Math Help - Could I get some help with finding the area of a region?

1. Could I get some help with finding the area of a region?

Evaluate the area of the region bounded by y=sec^2x and y = 4 between x = -pi/3 and x = pi/3.

Thank You!

2. Originally Posted by Meeklo Braca

Evaluate the area of the region bounded by y=sec^2x and y = 4 between x = -pi/3 and x = pi/3.

Thank You!
sketch the graph and you will see that y=4 is the upper curve so we get..

$\int _{-pi /3}^{\pi /3}(4-\sec^2{x})dx$

Just integrate from here

3. Originally Posted by Meeklo Braca

Evaluate the area of the region bounded by y=sec^2x and y = 4 between x = -pi/3 and x = pi/3.

Thank You!
$A = \int_{-\frac{\pi}{3}}^{\frac{\pi}{3}} 4 - \sec^2{x} \, dx
$

integrate and evaluate.

4. I dont know how to integrate that

5. Originally Posted by Meeklo Braca
I dont know how to integrate that
what exactly is it that you don't know?

don't know the antiderivatives of $4$ and $\sec^2{x}$ ?

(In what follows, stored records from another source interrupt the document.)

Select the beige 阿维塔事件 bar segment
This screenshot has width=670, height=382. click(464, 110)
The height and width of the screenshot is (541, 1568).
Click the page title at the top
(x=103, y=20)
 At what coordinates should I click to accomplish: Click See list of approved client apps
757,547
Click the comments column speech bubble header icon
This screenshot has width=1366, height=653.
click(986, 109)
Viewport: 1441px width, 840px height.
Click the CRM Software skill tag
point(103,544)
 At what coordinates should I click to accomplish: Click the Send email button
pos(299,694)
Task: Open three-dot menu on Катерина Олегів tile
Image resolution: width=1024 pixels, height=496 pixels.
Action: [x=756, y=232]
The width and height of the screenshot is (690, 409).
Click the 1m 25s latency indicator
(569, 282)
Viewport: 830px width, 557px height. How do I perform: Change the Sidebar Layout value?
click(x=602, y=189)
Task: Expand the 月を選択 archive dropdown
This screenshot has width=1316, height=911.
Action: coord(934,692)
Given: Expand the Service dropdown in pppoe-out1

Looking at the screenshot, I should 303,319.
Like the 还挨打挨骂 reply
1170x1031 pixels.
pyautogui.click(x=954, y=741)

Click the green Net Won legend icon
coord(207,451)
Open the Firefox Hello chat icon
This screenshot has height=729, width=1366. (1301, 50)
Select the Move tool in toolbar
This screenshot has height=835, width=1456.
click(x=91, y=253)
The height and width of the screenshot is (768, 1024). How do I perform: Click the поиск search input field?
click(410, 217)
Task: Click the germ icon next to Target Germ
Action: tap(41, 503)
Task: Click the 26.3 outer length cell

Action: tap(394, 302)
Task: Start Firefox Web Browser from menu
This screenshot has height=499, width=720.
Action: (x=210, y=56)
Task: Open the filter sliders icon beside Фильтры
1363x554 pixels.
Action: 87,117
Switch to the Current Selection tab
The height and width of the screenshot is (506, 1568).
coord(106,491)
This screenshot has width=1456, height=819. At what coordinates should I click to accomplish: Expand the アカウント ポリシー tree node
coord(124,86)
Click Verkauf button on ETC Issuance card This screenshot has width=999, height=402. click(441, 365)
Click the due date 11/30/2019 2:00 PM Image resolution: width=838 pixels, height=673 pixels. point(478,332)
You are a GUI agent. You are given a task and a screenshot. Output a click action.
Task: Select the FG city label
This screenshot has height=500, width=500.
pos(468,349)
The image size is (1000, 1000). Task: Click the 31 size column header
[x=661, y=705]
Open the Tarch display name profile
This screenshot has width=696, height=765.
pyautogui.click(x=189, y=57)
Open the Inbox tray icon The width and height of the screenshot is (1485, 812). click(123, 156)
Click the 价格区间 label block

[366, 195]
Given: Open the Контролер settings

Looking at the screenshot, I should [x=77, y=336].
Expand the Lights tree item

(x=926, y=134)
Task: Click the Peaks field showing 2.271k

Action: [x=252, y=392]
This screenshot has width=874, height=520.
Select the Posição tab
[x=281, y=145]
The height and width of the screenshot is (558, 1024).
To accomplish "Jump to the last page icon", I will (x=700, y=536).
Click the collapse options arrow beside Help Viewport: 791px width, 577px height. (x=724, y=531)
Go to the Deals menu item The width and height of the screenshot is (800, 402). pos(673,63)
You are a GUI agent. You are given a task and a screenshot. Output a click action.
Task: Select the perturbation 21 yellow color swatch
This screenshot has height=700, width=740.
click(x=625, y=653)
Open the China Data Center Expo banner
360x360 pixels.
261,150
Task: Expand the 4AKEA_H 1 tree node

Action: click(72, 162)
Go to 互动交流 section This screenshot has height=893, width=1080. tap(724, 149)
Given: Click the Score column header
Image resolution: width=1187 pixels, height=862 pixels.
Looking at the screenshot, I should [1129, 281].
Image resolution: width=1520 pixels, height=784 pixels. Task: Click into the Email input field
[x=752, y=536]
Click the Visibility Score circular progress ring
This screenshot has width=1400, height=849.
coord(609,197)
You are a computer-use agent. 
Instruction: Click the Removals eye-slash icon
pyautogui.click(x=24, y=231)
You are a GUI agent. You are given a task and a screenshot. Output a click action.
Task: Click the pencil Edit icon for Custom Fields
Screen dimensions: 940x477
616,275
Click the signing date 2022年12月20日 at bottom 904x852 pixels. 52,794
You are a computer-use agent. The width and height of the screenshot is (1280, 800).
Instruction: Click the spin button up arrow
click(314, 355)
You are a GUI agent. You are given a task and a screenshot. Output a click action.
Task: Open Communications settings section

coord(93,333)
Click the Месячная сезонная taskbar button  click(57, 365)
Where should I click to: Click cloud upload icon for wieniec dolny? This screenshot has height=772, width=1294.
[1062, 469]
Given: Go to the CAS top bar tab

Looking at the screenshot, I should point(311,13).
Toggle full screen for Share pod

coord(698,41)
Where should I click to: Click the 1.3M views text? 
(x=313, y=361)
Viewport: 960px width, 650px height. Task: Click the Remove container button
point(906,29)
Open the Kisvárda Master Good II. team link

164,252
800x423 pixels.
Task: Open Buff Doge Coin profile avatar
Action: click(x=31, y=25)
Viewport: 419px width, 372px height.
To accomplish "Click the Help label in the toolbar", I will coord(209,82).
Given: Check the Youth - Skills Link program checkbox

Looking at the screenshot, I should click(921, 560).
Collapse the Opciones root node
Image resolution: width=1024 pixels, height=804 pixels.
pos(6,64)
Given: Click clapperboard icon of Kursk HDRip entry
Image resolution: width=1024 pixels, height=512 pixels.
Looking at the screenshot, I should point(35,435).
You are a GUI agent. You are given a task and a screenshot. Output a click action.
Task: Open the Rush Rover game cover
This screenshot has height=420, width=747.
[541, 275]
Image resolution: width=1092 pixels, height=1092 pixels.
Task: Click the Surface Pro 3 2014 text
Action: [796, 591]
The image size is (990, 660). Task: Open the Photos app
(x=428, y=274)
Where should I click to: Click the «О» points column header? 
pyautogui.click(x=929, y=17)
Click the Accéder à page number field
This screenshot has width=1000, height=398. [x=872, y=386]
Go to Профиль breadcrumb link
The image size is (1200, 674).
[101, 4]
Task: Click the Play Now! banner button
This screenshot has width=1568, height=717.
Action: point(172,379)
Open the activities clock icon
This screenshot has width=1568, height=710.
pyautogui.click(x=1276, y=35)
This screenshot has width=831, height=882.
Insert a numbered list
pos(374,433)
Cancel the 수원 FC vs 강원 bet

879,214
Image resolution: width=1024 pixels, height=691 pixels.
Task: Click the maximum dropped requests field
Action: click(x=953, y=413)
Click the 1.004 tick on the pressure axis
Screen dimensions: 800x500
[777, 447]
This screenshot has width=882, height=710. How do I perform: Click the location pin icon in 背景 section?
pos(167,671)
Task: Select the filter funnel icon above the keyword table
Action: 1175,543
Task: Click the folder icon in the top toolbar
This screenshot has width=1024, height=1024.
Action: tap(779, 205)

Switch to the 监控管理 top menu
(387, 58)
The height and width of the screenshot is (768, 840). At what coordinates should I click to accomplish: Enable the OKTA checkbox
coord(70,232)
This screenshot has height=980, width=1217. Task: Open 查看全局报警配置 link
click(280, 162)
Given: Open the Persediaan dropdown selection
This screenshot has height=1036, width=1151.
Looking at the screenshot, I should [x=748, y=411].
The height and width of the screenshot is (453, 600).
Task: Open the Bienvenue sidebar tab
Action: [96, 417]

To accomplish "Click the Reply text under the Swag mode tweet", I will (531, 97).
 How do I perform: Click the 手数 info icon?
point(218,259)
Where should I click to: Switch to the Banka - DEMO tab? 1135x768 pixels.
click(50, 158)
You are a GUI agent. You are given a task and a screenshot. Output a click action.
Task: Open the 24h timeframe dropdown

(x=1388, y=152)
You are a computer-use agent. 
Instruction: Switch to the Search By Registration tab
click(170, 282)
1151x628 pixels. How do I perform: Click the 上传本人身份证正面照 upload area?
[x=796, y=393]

don't know how to use the fundamental theorem of calculus?

6. i dont know the anti derivative of sec^2x

7. Originally Posted by Meeklo Braca
i dont know the anti derivative of sec^2x
what is the derivative of $\tan{x}$ ?

8. I gotcha, So I have A = x^2 -tan x, Where do I go from there?

9. Originally Posted by Meeklo Braca
I gotcha, So I have A = x^2 -tan x, Where do I go from there?
that is incorrect ... the antiderivative of $4 - \sec^2{x}$ is $4x - \tan{x}$.

last step is to evaluate the definite integral using the fundamental theorem of calculus.

10. I know the fundamental theorm of calculus for non trig functions. The trig throws me for a loop. What form should my answer be in?

11. Originally Posted by Meeklo Braca
I know the fundamental theorm of calculus for non trig functions. The trig throws me for a loop. What form should my answer be in?

The fundemental theorem of calculus is the same for trig functions....

$\int_{a}^{b}f'(x)dx=f(b)-f(a)$

Just evaluate the antiderivative at the end points and subtract.

12. What form should my final answer be? If I calculate it out its 4.81 but I have a feeling thats not the correct answer.

13. Originally Posted by Meeklo Braca
What form should my final answer be? If I calculate it out its 4.81 but I have a feeling thats not the correct answer.

$\int_{-\pi/3}^{\pi/3}4-\sec^2(x)dx=4x-\tan(x) \bigg|_{-\pi/3}^{\pi/3}=4\left( \frac{\pi}{3}\right) -\tan\left( \frac{\pi}{3}\right)-4\left( \frac{-\pi}{3}\right)+\tan\left( \frac{-\pi}{3}\right)=$
$8\left( \frac{\pi}{3}\right)-2\tan\left( \frac{\pi}{3}\right) \approx 4.91$

14. OK I will go with that.

Thank you very much for your help and insight!